May 1 (Bloomberg) -- Australian house prices declined in the three months through March in the longest losing streak in at least a decade as the central bank maintained the highest borrowing costs among major developed nations.
An index measuring prices for established houses in eight major cities dropped 1.1 percent last quarter from the previous three months, when it fell a revised 0.7 percent, the Australian Bureau of Statistics said in Sydney today. House and apartment prices slumped 4.5 percent in the eight cities in April from a year earlier, according to real estate researchers RP Data and Rismark International.
Reserve Bank of Australia Governor Glenn Stevens unexpectedly cut the benchmark interest rate by half a percentage point to 3.75 percent today, the deepest reduction in three years. Only two of 29 economists surveyed by Bloomberg News predicted the move, while the other 27 forecast a quarter-point reduction. Stevens reduced borrowing costs in November and December, to 4.25 percent, to buttress the housing market, support jobs and boost confidence among consumers who are saving more.
“There remains little evidence that rate cuts by the RBA late in 2011 have helped to prop up the housing market,” Celeste Tay, a Singapore-based economist at 4cast Ltd., said in an e-mailed message. “We expect the fall in house prices will find some sort of base in the second half of this year on the lagged effect of monetary stimulus as well as better house price affordability.”
Commonwealth Bank of Australia and Westpac Banking Corp., the nation’s two largest mortgage lenders, are reviewing their interest rates, spokesmen for the lenders said.
Australia’s four biggest banks have this year increased their standard variable home-loan rates, even as the central bank remained on hold, citing higher funding costs.
“Banks must mirror the cut in official rates to help new home buyers as well as providing relief for existing homeowners,” Wilhelm Harnisch, chief executive officer of industry group Master Builders Association, said in an e-mailed statement. “There would be no justification for the banks to delay or withhold the reduction in the official cash rate.”
Homes for Sale
Australian homes for sale jumped “dramatically” by 5.4 percent in March to a four-month high, Sydney-based SQM Research said last month. Sales of new homes dropped 9.4 percent in March to a record low, according to the Housing Industry Association.
The new home sale figures point to “ongoing deterioration in already very weak new home building conditions,” Harley Dale, chief economist at the HIA, said yesterday. “That situation is in turn having a major negative impact on manufacturing and services sectors.”
Australian manufacturing fell to the lowest level in seven months in April, as the sustained strength of the local currency hurt exports, a private survey today showed.
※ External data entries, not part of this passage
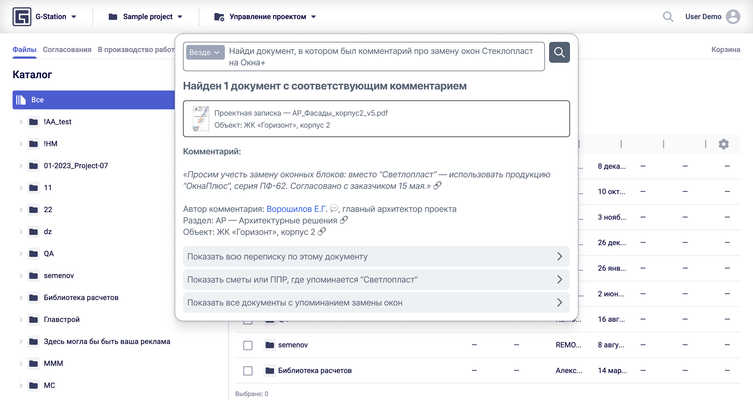Click the G-Station logo icon
Image resolution: width=753 pixels, height=407 pixels.
click(22, 17)
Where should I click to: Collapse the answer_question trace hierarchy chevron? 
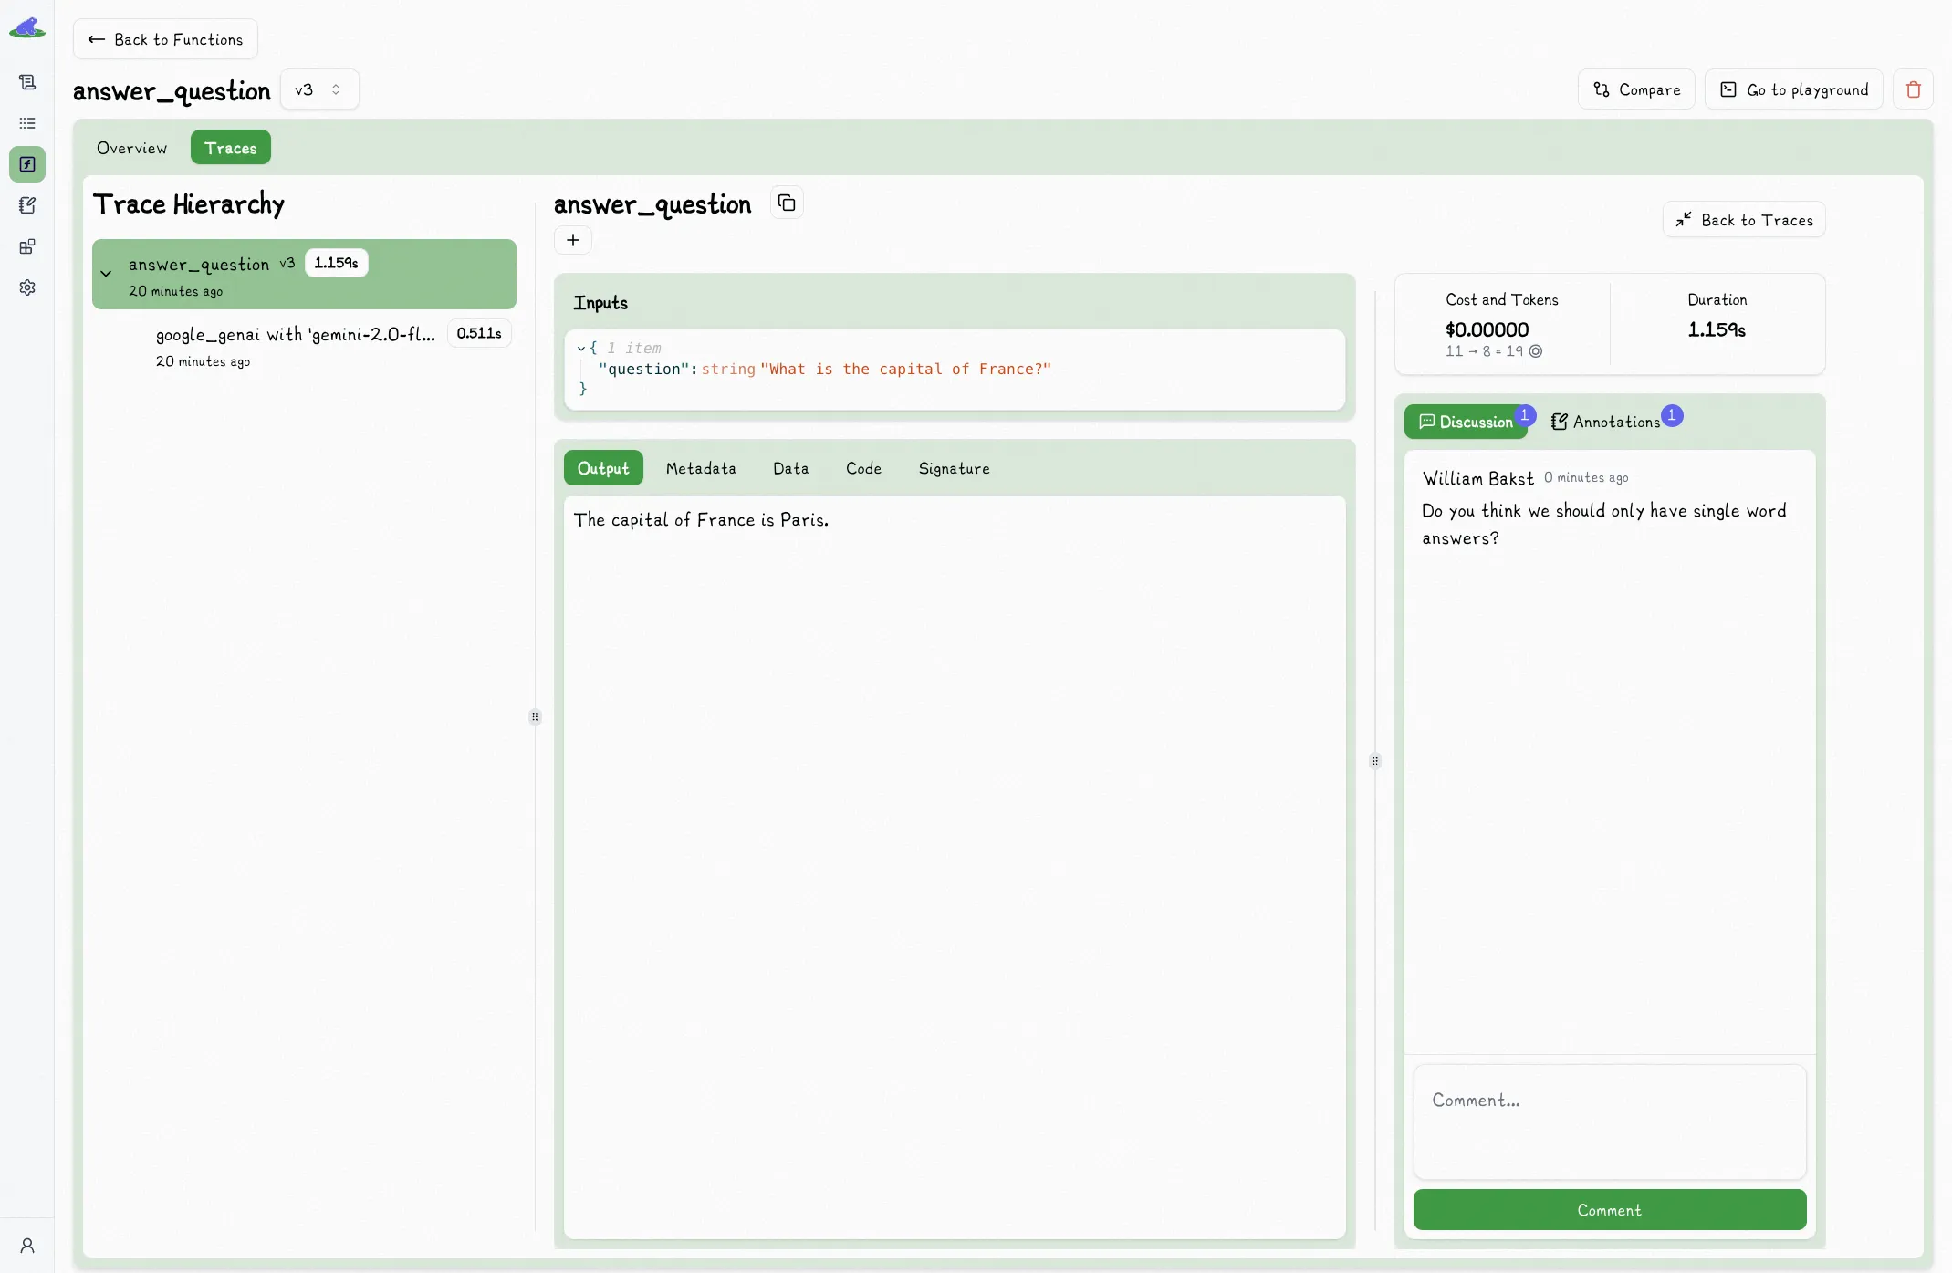[x=106, y=274]
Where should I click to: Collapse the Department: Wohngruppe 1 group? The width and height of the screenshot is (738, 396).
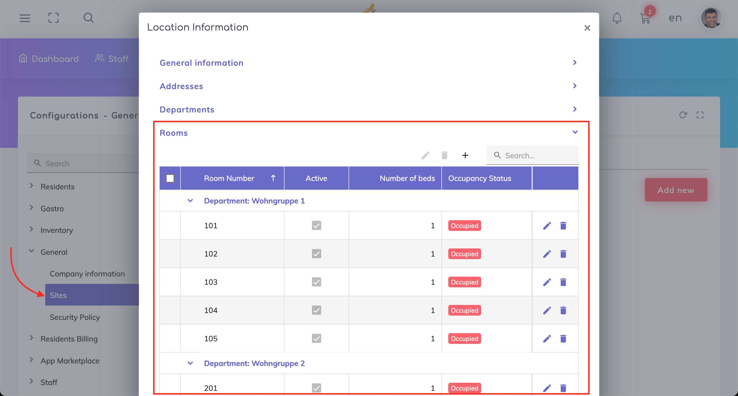190,201
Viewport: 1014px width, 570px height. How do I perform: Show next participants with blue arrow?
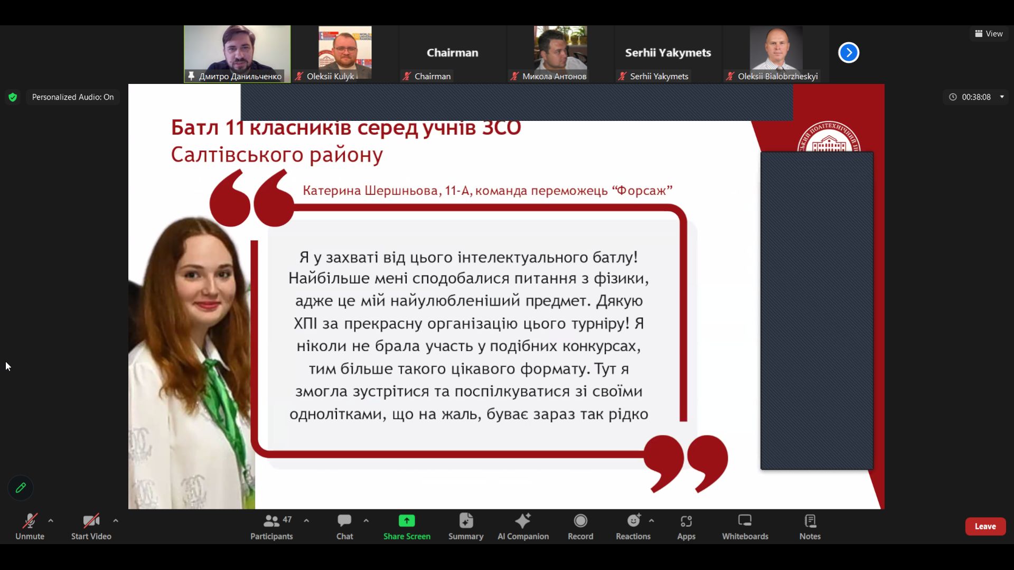coord(849,53)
A gauge of employment fell 5.2 points to 46.1 in April, while new orders slid 6.2 points to 42, the report showed.
Arrears of 30 days or more on loans that back Australian mortgage bonds jumped 21 basis points, or 0.21 percentage point, to 1.84 percent in January, the highest level in three years, Standard & Poor’s said in a report today. The proportion of sub-prime borrowers who were late with payments rose 86 basis points to 11.95 percent, the report showed.
Home Prices Fall
Home prices fell 2.2 percent in Melbourne and 1.8 percent in Sydney in the first quarter, the statistics bureau report showed. Hobart recorded the biggest decline, at 2.7 percent, it showed. Prices jumped 4.4 percent in Darwin and gained 1.1 percent in Perth, it showed.
Prices of detached houses across Australia’s capital cities dropped 4.7 percent in April from a year earlier, while apartment prices fared better, falling 3.1 percent, according to the RP Data-Rismark report.
A jump in home prices was among reasons Stevens increased the benchmark rate by 175 basis points from October 2009 to November 2010.